- Date: 22–28 September
- Edition: 10th (ATP) 12th (WTA)
- Category: International Series (ATP) Tier II Series (WTA)
- Surface: Hard / outdoor
- Location: Beijing, China
- Venue: Beijing Tennis Center

Champions

Men's singles
- Andy Roddick

Women's singles
- Jelena Janković

Men's doubles
- Stephen Huss / Ross Hutchins

Women's doubles
- Anabel Medina Garrigues / Caroline Wozniacki
| China Open |

= 2008 China Open (tennis) =

The 2008 China Open was a combined men's and women's tennis tournament played on outdoor hard courts. It was the 10th edition of the China Open for the men (the 12th for the women), and was part of the International Series of the 2008 ATP Tour, and of the Tier II Series of the 2008 WTA Tour. Both the men's and the women's events took place at the Beijing Tennis Center in Beijing, China, from 22 September through 28 September 2008.

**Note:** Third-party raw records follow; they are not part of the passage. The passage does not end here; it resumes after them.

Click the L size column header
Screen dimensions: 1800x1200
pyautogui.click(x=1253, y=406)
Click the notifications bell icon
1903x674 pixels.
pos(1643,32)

The men's draw featured ATP No. 5, Australian Open and French Open quarterfinalist, Valencia and 's-Hertogenbosch winner David Ferrer, US Open quarterfinalist, Dubai, San Jose champion Andy Roddick, and Olympic silver medalist, Viña del Mar, Munich titlist, Beijing defending champion Fernando González. Also lined up were Stuttgart finalist Richard Gasquet, Umag winner Fernando Verdasco, Tommy Robredo, Rainer Schüttler and Sam Querrey.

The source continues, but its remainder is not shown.